◆ **AIM OF THE TASK**
Look through the entries below and count every line in which "legend" appears; reply with the number only.

◆ **Collected data**
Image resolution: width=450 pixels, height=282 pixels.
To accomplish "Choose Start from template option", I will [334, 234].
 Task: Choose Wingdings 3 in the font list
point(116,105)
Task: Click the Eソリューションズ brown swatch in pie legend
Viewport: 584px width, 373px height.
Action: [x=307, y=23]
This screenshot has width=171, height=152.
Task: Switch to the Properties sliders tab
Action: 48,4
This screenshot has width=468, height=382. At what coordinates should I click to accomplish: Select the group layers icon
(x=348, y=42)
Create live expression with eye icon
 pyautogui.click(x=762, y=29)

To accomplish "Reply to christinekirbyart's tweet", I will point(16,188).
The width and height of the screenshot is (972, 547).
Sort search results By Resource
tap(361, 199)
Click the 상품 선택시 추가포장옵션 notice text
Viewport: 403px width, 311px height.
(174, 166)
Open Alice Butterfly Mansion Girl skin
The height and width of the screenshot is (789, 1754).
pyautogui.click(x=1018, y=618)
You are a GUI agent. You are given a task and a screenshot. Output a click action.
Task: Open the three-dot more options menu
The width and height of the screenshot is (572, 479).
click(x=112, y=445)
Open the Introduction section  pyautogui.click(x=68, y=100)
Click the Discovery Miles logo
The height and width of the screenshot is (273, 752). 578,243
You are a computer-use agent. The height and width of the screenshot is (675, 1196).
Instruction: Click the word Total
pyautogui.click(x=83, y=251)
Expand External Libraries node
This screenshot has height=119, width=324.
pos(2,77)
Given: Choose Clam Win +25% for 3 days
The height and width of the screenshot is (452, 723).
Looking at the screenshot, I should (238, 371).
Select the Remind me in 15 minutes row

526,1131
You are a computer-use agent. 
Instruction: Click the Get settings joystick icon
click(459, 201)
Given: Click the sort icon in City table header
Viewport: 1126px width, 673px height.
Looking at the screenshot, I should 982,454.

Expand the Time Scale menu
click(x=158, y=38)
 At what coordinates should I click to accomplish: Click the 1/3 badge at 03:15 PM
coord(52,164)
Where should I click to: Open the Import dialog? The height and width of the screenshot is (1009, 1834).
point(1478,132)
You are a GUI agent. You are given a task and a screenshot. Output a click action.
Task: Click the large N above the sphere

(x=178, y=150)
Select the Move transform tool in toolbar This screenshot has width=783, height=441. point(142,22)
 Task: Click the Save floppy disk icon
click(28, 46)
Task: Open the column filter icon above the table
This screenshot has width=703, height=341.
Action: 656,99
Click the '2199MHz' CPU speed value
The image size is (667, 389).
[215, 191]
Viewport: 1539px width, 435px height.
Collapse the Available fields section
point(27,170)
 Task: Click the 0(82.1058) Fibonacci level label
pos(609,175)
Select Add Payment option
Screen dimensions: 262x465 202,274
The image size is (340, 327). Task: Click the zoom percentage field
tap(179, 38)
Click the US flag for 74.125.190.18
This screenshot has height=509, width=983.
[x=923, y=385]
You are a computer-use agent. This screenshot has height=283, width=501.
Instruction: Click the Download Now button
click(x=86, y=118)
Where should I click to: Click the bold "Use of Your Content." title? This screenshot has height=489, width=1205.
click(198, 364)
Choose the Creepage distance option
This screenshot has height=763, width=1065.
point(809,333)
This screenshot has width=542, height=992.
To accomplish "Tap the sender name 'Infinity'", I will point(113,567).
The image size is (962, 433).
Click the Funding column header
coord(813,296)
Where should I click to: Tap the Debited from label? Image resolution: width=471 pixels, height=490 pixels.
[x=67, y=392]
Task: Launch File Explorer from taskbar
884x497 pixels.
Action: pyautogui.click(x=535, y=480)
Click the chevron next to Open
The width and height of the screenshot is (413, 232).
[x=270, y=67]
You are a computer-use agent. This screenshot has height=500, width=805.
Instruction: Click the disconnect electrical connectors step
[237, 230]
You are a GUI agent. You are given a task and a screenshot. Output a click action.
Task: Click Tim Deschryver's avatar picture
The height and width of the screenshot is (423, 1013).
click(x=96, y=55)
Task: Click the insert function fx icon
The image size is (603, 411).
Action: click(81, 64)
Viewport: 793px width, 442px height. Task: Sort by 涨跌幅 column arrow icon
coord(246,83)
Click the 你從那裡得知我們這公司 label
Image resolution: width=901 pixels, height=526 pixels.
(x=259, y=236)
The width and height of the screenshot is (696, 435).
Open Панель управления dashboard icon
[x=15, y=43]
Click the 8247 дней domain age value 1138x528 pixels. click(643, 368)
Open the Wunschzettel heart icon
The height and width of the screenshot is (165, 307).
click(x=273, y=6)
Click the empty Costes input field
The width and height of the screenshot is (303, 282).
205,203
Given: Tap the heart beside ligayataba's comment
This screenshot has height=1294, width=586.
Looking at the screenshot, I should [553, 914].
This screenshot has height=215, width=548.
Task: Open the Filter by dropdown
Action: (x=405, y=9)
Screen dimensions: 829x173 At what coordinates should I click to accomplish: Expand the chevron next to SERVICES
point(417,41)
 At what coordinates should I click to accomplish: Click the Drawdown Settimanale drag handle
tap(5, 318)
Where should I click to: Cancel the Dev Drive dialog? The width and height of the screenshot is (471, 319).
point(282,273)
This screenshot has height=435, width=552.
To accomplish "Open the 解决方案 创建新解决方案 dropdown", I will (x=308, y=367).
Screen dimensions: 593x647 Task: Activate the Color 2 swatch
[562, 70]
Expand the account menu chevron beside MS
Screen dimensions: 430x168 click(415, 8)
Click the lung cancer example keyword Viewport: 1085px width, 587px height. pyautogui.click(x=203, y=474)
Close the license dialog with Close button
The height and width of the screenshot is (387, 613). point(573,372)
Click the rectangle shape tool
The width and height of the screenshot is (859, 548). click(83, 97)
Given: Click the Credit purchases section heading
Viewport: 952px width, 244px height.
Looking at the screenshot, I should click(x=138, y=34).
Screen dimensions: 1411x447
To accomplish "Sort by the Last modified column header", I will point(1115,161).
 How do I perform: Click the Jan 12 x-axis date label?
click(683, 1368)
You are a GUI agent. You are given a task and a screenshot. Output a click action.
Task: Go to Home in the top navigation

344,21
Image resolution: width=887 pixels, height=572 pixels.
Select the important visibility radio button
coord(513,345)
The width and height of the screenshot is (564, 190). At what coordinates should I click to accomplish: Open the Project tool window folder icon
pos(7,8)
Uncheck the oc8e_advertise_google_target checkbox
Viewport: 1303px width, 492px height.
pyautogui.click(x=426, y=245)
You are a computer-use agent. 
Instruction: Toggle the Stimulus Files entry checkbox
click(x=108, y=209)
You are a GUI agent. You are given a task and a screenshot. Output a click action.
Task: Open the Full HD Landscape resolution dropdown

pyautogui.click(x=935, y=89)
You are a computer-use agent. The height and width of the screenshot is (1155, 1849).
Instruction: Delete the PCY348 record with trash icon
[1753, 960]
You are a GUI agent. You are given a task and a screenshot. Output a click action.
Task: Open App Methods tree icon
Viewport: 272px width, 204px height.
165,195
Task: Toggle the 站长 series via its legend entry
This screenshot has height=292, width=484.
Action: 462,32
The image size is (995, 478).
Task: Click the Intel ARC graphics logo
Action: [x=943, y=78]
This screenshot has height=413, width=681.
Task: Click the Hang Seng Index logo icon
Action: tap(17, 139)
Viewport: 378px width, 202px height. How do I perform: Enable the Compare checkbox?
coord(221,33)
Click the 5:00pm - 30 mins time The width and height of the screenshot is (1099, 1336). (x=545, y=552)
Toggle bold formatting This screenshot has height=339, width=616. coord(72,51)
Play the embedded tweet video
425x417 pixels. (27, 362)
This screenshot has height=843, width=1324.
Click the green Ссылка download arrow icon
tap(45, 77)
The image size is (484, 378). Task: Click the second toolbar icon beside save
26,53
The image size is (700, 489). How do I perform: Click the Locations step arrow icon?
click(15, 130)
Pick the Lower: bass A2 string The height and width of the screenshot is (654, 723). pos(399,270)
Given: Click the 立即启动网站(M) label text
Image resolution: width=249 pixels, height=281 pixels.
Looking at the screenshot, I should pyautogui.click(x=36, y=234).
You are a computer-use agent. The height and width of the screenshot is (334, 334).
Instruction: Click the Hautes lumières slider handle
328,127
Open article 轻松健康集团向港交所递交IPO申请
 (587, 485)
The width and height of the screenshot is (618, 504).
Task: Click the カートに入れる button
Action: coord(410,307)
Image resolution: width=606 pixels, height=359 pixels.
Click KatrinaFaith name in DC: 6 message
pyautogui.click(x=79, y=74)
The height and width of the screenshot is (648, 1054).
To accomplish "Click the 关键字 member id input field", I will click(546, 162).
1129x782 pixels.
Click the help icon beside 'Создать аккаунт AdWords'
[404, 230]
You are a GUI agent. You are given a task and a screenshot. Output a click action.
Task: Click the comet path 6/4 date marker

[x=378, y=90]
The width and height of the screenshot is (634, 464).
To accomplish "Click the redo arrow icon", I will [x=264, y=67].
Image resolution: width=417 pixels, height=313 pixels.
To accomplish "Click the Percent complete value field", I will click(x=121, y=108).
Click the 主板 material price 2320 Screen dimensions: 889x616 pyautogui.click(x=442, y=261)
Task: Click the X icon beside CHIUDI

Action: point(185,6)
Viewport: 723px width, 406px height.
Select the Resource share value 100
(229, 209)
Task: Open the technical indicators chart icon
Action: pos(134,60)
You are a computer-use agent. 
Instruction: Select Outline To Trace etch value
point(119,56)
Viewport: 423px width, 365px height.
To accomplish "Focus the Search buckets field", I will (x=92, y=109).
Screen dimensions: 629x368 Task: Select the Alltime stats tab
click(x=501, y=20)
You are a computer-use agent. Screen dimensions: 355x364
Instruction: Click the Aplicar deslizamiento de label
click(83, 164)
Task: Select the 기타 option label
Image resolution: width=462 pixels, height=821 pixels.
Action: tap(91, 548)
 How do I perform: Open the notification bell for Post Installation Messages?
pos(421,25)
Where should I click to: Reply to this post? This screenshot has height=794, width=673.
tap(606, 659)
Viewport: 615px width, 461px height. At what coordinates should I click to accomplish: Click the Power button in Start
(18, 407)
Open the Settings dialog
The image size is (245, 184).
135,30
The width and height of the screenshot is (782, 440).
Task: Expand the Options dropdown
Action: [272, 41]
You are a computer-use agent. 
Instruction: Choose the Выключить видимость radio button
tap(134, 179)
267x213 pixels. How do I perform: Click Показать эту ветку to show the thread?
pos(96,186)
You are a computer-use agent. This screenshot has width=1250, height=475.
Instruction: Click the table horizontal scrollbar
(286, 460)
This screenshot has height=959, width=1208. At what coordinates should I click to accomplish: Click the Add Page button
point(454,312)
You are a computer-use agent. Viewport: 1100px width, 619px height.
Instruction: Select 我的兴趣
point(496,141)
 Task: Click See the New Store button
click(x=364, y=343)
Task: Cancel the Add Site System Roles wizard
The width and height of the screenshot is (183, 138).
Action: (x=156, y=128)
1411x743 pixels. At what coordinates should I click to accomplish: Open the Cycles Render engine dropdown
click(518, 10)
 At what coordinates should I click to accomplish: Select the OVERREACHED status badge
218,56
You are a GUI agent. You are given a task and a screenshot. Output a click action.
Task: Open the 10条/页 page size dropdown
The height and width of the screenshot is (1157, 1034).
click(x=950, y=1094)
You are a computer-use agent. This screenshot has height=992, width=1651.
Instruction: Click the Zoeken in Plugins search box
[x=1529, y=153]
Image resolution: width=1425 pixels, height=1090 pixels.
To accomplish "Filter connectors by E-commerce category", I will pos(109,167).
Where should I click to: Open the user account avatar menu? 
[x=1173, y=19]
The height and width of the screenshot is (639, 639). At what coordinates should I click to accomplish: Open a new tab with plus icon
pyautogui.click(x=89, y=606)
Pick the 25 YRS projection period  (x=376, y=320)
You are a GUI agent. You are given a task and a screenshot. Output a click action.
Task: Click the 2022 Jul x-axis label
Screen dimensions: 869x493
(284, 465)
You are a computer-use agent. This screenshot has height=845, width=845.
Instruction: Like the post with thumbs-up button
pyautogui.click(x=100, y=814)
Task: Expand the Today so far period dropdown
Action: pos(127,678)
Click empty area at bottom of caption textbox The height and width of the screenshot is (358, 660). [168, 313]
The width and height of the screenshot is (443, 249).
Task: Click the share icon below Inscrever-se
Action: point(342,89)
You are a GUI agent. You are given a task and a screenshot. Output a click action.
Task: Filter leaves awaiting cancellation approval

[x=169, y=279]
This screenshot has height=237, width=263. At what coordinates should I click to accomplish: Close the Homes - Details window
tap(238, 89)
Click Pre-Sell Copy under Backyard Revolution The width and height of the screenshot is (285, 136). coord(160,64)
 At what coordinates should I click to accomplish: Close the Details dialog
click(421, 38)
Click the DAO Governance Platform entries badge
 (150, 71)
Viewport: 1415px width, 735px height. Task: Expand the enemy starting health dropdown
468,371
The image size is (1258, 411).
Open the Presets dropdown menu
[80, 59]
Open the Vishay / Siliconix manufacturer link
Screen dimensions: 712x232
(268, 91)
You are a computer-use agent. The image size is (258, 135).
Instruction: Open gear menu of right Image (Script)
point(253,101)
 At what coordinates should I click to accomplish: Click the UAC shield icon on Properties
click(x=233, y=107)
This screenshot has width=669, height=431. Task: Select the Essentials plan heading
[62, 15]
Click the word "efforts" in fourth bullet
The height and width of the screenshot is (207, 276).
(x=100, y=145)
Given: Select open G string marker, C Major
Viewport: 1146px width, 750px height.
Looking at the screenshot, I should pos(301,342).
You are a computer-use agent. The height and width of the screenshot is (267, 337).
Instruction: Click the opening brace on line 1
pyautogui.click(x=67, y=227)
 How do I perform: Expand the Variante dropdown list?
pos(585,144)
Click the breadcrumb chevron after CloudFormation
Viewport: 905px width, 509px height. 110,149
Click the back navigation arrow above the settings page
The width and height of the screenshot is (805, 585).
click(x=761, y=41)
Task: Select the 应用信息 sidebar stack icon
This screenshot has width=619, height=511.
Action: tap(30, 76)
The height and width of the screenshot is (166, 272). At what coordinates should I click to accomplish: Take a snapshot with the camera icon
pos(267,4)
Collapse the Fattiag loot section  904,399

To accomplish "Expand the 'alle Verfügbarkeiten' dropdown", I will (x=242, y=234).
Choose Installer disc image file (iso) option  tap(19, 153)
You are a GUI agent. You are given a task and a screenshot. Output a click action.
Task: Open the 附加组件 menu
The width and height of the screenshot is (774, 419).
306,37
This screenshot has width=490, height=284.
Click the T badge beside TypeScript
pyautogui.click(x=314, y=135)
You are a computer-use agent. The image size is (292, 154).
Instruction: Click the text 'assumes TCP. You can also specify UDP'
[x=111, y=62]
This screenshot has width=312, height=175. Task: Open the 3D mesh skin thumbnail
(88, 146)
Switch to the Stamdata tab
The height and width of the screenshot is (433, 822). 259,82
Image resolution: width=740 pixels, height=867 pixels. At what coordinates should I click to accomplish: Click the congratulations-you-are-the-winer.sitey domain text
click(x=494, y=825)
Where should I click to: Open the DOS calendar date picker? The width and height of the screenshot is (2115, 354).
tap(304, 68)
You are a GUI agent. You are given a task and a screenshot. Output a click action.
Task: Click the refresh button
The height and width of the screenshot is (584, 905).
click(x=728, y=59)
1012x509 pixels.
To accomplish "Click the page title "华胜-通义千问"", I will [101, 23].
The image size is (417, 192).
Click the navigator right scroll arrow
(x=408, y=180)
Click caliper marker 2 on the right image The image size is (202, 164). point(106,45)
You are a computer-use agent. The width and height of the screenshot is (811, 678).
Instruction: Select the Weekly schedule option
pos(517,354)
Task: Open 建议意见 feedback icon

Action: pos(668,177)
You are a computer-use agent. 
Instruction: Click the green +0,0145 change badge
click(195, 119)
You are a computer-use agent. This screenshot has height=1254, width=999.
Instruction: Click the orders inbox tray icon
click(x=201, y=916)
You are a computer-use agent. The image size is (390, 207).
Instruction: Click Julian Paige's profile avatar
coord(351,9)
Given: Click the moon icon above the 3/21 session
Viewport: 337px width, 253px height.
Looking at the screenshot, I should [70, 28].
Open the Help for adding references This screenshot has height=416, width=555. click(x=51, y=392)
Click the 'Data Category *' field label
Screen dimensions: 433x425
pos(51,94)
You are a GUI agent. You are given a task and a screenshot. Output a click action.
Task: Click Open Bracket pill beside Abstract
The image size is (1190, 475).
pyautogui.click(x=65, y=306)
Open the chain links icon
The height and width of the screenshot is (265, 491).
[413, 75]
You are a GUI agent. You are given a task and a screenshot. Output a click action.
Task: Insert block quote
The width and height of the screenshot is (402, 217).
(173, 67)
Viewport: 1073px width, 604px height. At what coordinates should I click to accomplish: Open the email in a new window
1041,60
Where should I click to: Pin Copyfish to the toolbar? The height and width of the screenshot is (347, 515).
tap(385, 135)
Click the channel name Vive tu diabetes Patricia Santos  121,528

◆ **WRITTEN RESPONSE**
2